I noticed this phrase I’ve been using recently – and I even caught Hubby saying it today. sometimes, when I’m telling EK to do something, she gets frustrated or even cries. So the next time I tell her, I often begin my sentence with “I love you, but…” Here are a few examples:
I love you, but you have to go to bed now.
I love you, but you can’t hit your brother.
I love you, but you have to eat your breakfast.
I love you, but you can’t wear your too-big, plastic, high-heeled princess shoes to school.
See what I mean? I don’t know if I do it because my parents did it, or if I made it up all on my own. But when she starts the tears, or stomps her feet and slams doors in frustration (definitely my daughter – sorry to pass that on) I want to head her off by declaring my love for her, reminding that I have her best interest in mind, and that I’m not telling her to do something she doesn’t want to do just for kicks. But I’m using my love for her like a disclaimer. I’m saying it just before I deliver the final blow of bad news: I love you, but we aren’t watching any more Bubble Guppies today.

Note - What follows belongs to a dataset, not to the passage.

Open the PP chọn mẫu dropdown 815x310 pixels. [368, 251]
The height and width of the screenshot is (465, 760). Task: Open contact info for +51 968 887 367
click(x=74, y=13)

My love for my kids shouldn’t be a disclaimer, or even a reason that I can tell them what to do. My love should be the viewpoint from which I act, speak, and parent in general. My love should be what chooses my words and lifts my hands. My love is the reasoning behind wanting to help my kids be healthy, responsible, kind, and happy – not the thing I say before I force them into those things. So I’m going to challenge myself: I won’t follow my “I love yous” with a “but”. I won’t discount my love by saying it with an ulterior motive. I love my kids. I love them regardless of any and every situation they could possibly be in, which is why I will choose to parent without excuses, even if the excuse was “I love you”. There is no “I love you, but…” There is only an internal “I love you, so…” I will help you make the best choices now, so that when you’re older, you’ll make the best choices on your own.